EXCERPT -
##########

Document Type

Article

Publication Date

1992

Abstract

People have gotten quite a few things about mothers and motherhood wrong over the last 700 or so years. Educators, historians, jurists, philosophers, physicians, social workers, and theologians have been telling us what mothers are like: what they need, how they feel, what pleases them, how and how well they think. Mothers didn't love their children in the fifteenth century and loved them too much in the 1950s. Black mothers felt no pain in childbirth, and white mothers felt no pleasure in intercourse. The obligations of motherhood, physical and social, have been used to explain why women should not work, vote, compete in sports, take public transportation or think too hard.

##########

[Extracted records]
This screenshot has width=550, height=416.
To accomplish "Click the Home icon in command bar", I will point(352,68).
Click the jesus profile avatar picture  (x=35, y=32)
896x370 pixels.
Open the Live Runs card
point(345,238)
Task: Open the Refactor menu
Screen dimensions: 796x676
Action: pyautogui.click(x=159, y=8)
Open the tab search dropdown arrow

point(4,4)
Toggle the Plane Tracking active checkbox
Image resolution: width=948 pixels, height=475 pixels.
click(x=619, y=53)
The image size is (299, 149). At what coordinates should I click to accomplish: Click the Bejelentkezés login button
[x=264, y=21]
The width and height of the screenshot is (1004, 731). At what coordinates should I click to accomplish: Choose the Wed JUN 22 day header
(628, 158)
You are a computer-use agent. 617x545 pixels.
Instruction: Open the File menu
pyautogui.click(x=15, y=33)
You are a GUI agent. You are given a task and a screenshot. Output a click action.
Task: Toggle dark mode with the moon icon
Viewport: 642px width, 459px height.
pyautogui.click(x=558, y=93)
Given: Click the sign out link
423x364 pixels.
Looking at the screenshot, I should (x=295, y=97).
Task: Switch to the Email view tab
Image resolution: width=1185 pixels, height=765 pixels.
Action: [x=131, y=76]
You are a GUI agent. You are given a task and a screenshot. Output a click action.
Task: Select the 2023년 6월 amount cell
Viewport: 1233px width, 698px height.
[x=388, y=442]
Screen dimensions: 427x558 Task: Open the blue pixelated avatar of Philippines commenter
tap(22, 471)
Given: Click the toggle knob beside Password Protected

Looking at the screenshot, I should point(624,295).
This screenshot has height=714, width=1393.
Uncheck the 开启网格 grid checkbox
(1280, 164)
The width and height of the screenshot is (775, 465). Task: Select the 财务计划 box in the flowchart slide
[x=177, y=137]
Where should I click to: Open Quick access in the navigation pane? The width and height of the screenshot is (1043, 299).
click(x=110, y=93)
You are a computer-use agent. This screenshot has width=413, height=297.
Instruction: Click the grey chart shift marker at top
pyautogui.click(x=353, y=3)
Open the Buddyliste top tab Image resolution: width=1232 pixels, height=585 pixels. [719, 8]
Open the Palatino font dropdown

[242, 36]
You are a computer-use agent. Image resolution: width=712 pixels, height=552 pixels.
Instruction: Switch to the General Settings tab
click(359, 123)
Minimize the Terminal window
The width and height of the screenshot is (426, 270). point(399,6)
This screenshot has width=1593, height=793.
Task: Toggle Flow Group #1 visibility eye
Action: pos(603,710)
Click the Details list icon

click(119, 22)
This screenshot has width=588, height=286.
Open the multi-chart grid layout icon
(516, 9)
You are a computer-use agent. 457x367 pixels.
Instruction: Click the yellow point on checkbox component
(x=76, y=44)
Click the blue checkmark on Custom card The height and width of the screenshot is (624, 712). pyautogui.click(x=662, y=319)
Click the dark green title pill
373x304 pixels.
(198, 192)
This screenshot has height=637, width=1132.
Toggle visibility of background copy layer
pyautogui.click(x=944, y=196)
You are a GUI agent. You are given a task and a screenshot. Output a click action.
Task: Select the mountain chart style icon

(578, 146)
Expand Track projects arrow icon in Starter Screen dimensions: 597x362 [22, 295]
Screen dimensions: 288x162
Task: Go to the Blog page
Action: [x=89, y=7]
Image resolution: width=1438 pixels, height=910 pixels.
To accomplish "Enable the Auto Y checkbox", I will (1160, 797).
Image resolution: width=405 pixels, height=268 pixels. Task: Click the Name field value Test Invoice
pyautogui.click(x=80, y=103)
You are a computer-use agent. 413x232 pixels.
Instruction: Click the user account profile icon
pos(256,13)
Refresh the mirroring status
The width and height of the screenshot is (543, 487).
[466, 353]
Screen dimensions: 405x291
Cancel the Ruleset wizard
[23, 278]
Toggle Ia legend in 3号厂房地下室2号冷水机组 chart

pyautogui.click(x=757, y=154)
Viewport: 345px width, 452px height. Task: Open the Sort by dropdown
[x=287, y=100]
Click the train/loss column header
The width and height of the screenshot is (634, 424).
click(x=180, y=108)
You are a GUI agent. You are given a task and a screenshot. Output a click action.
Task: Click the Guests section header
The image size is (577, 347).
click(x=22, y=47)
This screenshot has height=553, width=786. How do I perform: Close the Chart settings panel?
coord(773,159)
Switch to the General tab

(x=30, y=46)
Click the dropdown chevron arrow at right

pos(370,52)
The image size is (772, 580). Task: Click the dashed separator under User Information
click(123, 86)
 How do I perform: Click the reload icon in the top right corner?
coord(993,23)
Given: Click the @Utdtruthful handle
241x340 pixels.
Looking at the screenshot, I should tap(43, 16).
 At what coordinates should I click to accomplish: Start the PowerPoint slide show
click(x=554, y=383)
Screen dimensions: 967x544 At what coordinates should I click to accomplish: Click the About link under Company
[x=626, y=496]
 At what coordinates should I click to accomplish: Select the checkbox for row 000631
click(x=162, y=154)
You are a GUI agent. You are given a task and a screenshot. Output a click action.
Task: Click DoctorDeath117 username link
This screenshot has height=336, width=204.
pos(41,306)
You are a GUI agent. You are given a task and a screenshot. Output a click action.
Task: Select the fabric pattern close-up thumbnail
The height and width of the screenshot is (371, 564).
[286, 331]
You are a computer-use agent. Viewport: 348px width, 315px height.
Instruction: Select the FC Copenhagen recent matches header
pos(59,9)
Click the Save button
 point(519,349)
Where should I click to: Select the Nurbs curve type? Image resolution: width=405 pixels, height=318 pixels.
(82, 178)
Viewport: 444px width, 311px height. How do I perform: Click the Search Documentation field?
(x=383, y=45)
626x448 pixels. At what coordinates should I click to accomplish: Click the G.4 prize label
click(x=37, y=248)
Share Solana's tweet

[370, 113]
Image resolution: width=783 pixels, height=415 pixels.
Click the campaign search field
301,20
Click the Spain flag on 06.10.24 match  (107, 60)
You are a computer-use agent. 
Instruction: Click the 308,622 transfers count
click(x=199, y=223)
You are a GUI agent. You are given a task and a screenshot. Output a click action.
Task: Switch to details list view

##########

EXERCISE INSTRUCTIONS -
1. According to the motherhood abstract, over roughly how many years have people gotten things about mothers and motherhood wrong?
2. Duplicate the motherhood abstract from "Publication Date" down to "think too hard.".

OUTPUTS IN ORDER -
1. Over the last 700 or so years.

2.
Publication Date

1992

Abstract

People have gotten quite a few things about mothers and motherhood wrong over the last 700 or so years. Educators, historians, jurists, philosophers, physicians, social workers, and theologians have been telling us what mothers are like: what they need, how they feel, what pleases them, how and how well they think. Mothers didn't love their children in the fifteenth century and loved them too much in the 1950s. Black mothers felt no pain in childbirth, and white mothers felt no pleasure in intercourse. The obligations of motherhood, physical and social, have been used to explain why women should not work, vote, compete in sports, take public transportation or think too hard.